La ilusión se fue apagando poco a poco. No importó que Atlante recibiera un gol de vestidor, que lo puso contra las cuerdas apenas a los ocho minutos, a pesar del tanto de Miguel Layún los Potros se rehicieron con el paso de los minutos y esperanzaron a su afición capitalina que se presentó en gran número al Azteca, inmueble del cual se retiraron con la mirada clavada en el piso, sabiendo que la permanencia de su equipo sigue siendo muy incierta tras la derrota de 1-0 ante las Águilas.

A Pablo Marini, entrenador azulgrana, poco le importó que esta tarde estuvieran impulsados por un gran número de fanáticos. El estratega argentino sigue casado con la suya: estar bien parados atrás, tratar de no recibir gol y buscar hacer daño mediante una genialidad de sus atacantes, que siempre lucen aislados al frente. Al dt de poco o nada le sirvió su planteamiento ya que antes de los 10 minutos ya hacía rabietas tras verse en desventaja.

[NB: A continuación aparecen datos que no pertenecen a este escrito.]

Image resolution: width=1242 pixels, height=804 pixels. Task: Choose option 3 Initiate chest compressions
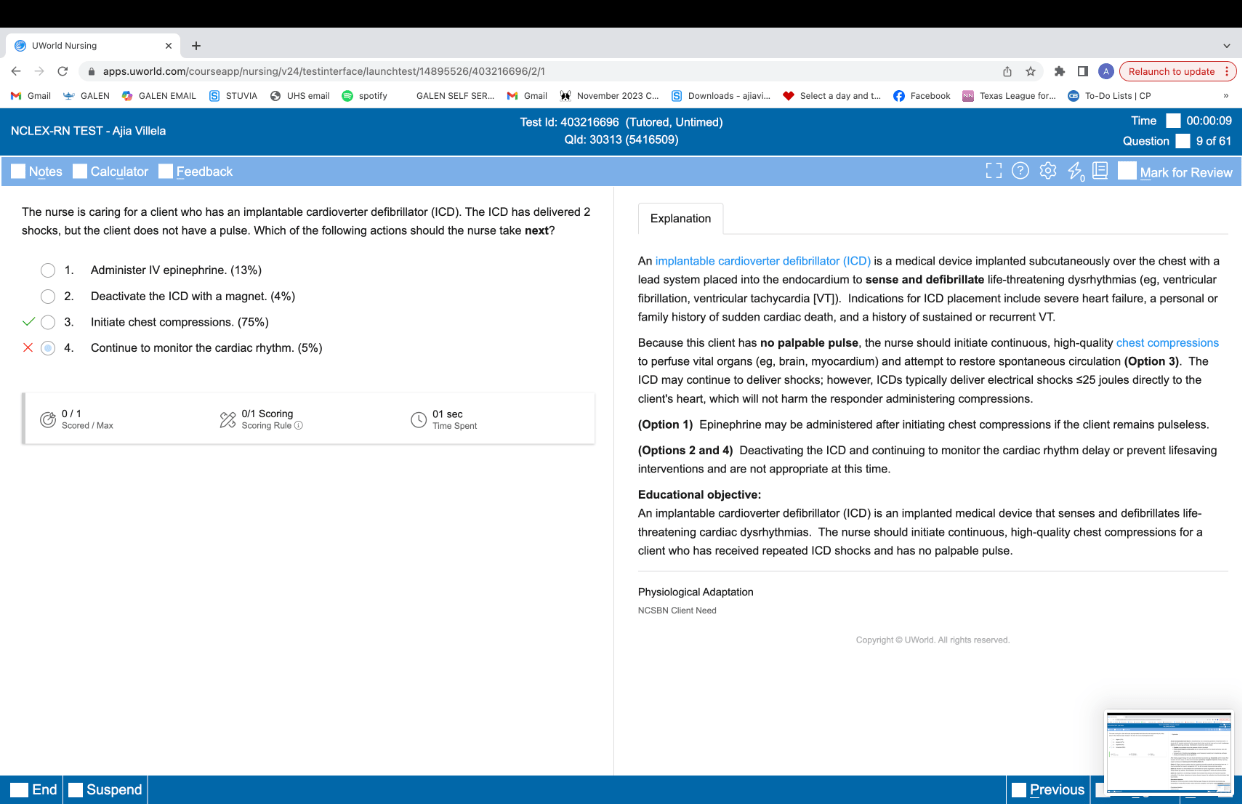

La jugada que definió el compromiso se generó desde el pico derecho del área, sitio en el que apareció Miguel Layún, levantó la mirada y mandó disparo cruzado que techó al portero Éder Patiño, quien quedó como un testigo más de la bella anotación azulcrema. En ese instante Marini ya tenía que pensar en cómo contra restar a su rival, obligado a ir al menos por el empate.

Si bien Pablo no se apuró a modificar su parado, sus pupilos, empujados por sus fieles seguidores, de a poco comenzaron a encontrarse en la cancha y provocaron que Moisés Muñoz se vistiera de héroe al 21’, minuto en el que Alberto García hizo pared con Michael Arroyo, atacante ecuatoriano que mandó disparo cruzado que con las uñas desvió el guardameta.

La esperanza de Marini y la afición atlantista se alimentó pasada la media hora, momento en el que Rubens Sambueza se tiró un clavado, ganándose una amariila y después la expulsión por insultar al silbante. Los Potros tendrían en frente 60 minutos con un rival con un futbolista menos.

Pero todo quedó en ilusión, en aproximaciones que Roberto Gutiérrez, delantero chileno que debutó con la casaca azulgrana, y Gerardo Venegas no pudieron aprovechar con oportunidades dentro del área en las que sus cabezazos se fueron desviados.

Lo más importante del complemento se dio en un fuera de lugar que marcó el cuerpo arbitral, en una acción que estaba dentro del reglamento y que había terminado en las redes azulcremas, un disparo de Arturo Muñoz que el travesaño impidió que se convirtiera en el empate y en una serie de rebotes que de manera increíble Atlante no pudo convertir a pesar de que Mauricio El Pampa Romero se encontraba a unos centímetros de la línea de gol.

Al final, a pesar de la entrega de los jugadores visitantes en la cancha y el empuje de su afición en las gradas, los Potros regresaron a casa con las manos vacías, víctimas de un tempranero tanto de Miguel Layún. Por ahora a los de Cancún sólo les resta esperar a que la fortuna esté de su lado y Pachuca se imponga al Atlas, para que los zorros se mantengan a cuatro unidades de ellos en la tabla porcentual.